Liberal Hawk Down
Berman's central argument in his book Terror and Liberalism is perhaps the most historically illiterate and strategically pernicious of all the lines advanced by liberal hawks and their de facto allies on the right. This is the suggestion that secular radical Arab nationalism and Islamic fundamentalism are essentially the same phenomenon, since both are supposedly expressions of an antiliberal, totalitarian international ethos and tradition stemming originally from the Europe of Fascism and Communism. "The Baathists and the Islamists were two branches of a single impulse, which was Muslim totalitarianism--the Muslim variation on the European idea," he writes. The "global war on terror" is therefore a continuation of America's past struggle against Nazism and Communism. In Berman's view,
The totalitarian wave began to swell some 25 years ago and by now has swept across a growing swath of the Muslim world. The wave is not a single thing. It consists of several movements or currents, which are entirely recognizable. These movements draw on four tenets: a belief in a paranoid conspiracy theory, in which cosmically evil Jews, Masons, Crusaders and Westerners are plotting to annihilate Islam or subjugate the Arab people; a belief in the need to wage apocalyptic war against the cosmic conspiracy; an expectation that post-apocalypse, the Islamic caliphate of ancient times will re-emerge as a utopian new society; and a belief that meanwhile, death is good, and should be loved and revered.

Job: How would you render this sentence from the passage on Terror and Liberalism in Spanish: "It consists of several movements or currents, which are entirely recognizable."? Rely on the passage on Terror and Liberalism alone.

Data extract:
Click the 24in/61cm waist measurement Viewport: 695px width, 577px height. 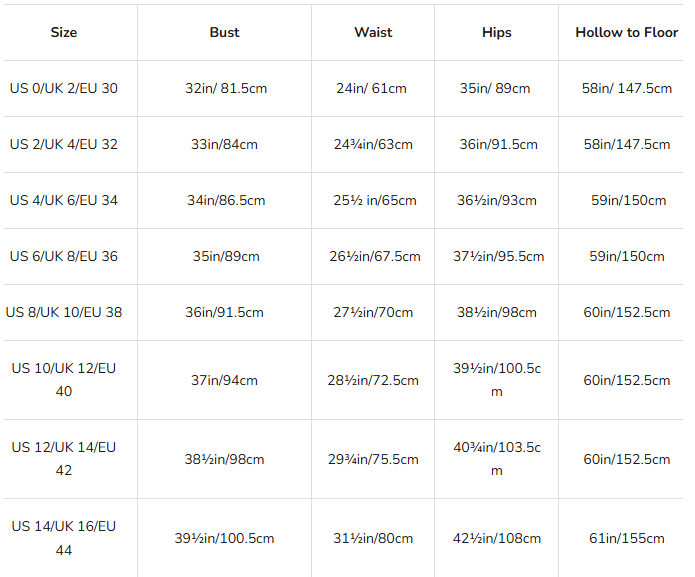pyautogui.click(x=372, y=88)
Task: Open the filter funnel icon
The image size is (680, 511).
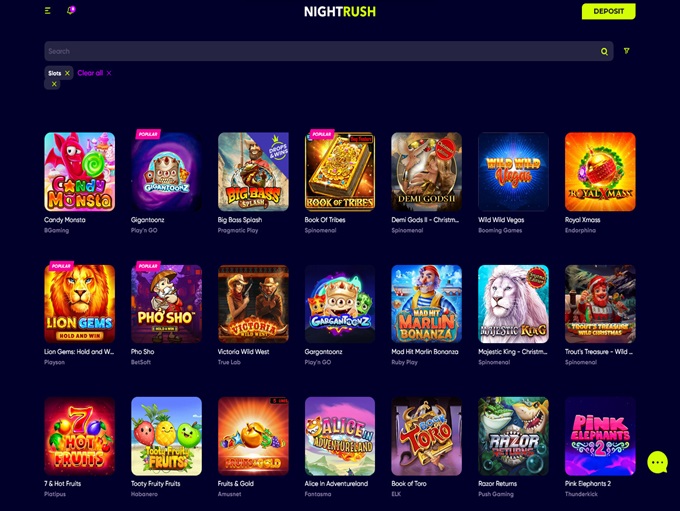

The response: Consiste en varios movimientos o corrientes, que son completamente reconocibles.